> [Task item]:
Each line from the one with "Click the Contact Support link" through the end of the records below should be transcribed exactly, and each picture should be skipped.

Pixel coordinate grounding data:

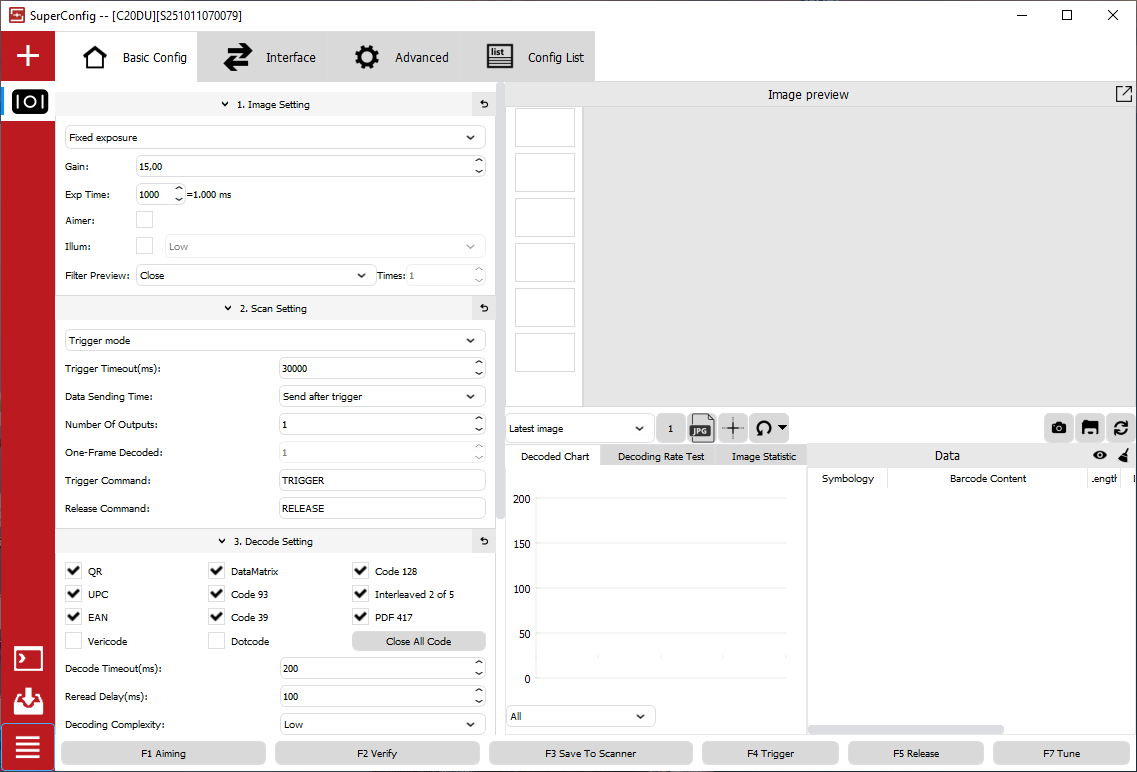Uncheck the DataMatrix symbology

(216, 571)
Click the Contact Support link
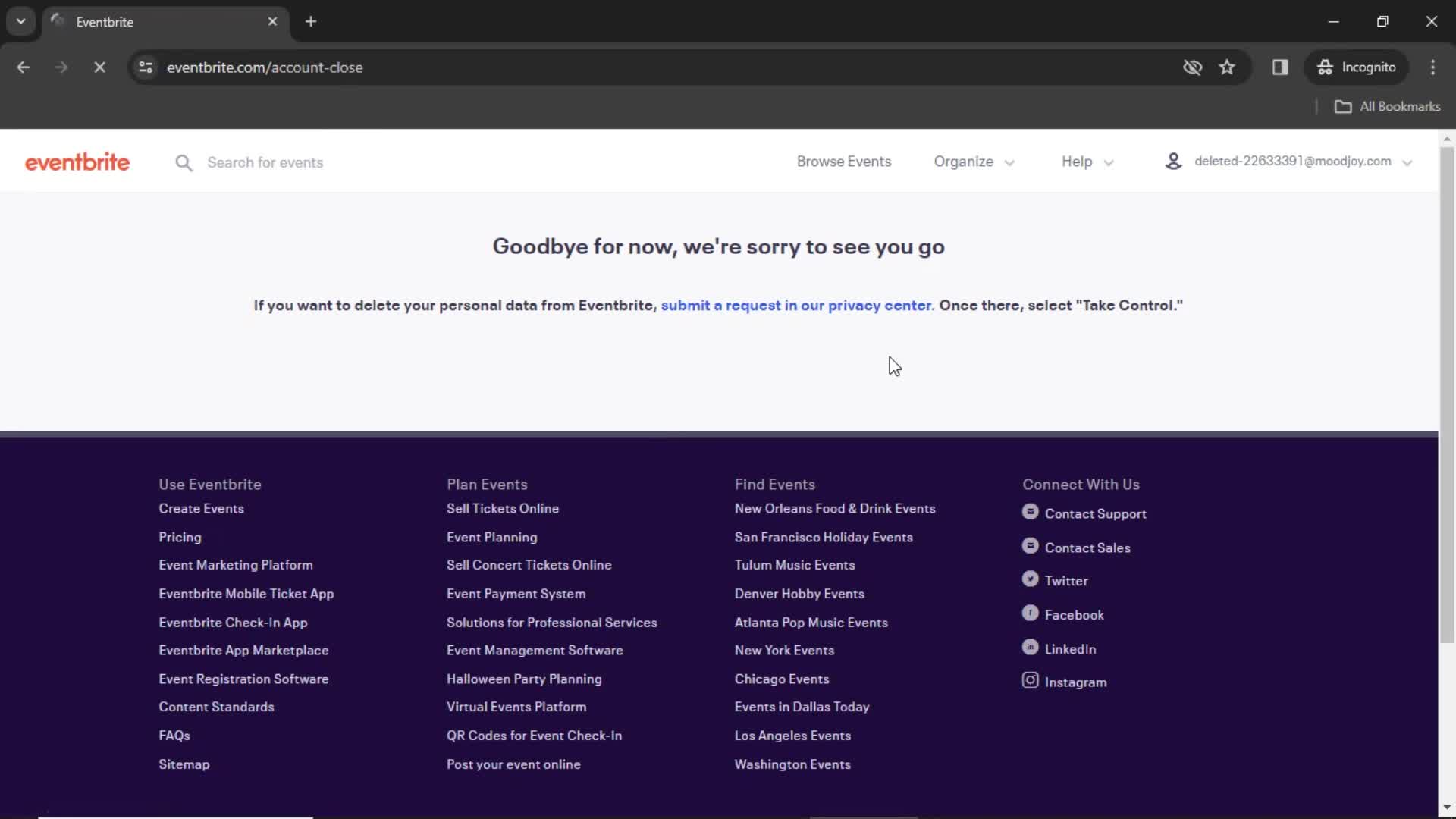This screenshot has width=1456, height=819. point(1095,513)
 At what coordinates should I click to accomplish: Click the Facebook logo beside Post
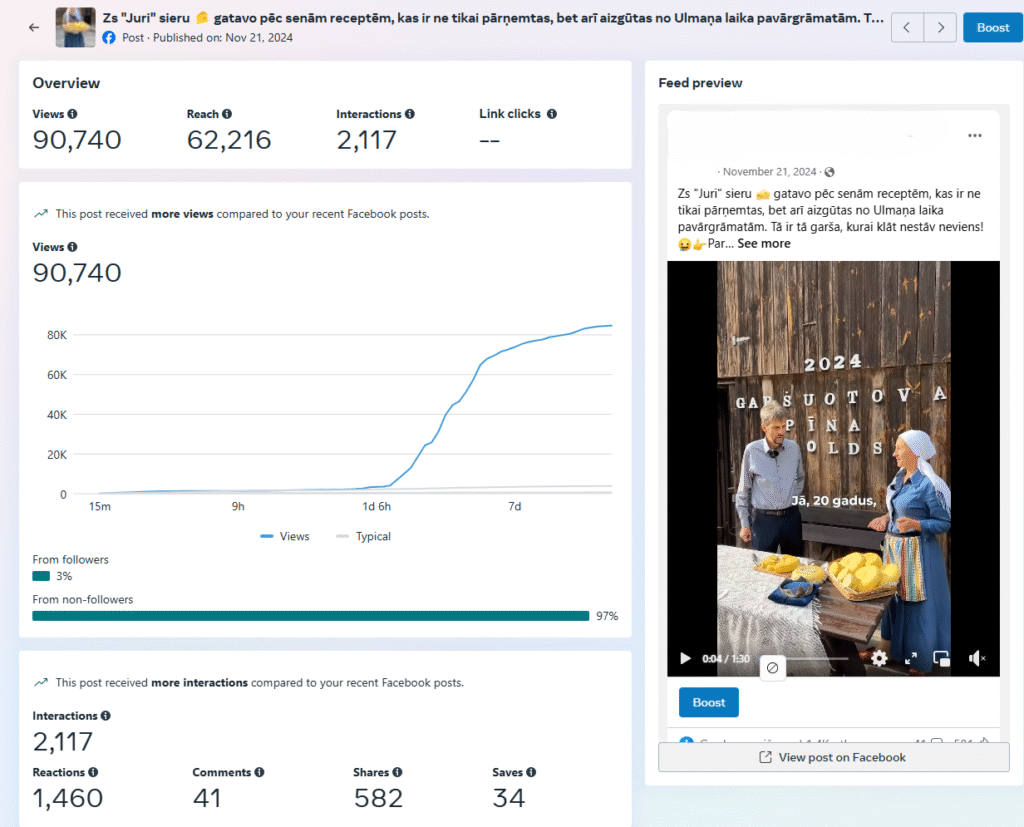tap(110, 37)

> [Expected output]:
Click the Contact Support link
This screenshot has width=1456, height=819. point(1095,513)
 At what coordinates should I click to accomplish: Click the Facebook logo beside Post
tap(110, 37)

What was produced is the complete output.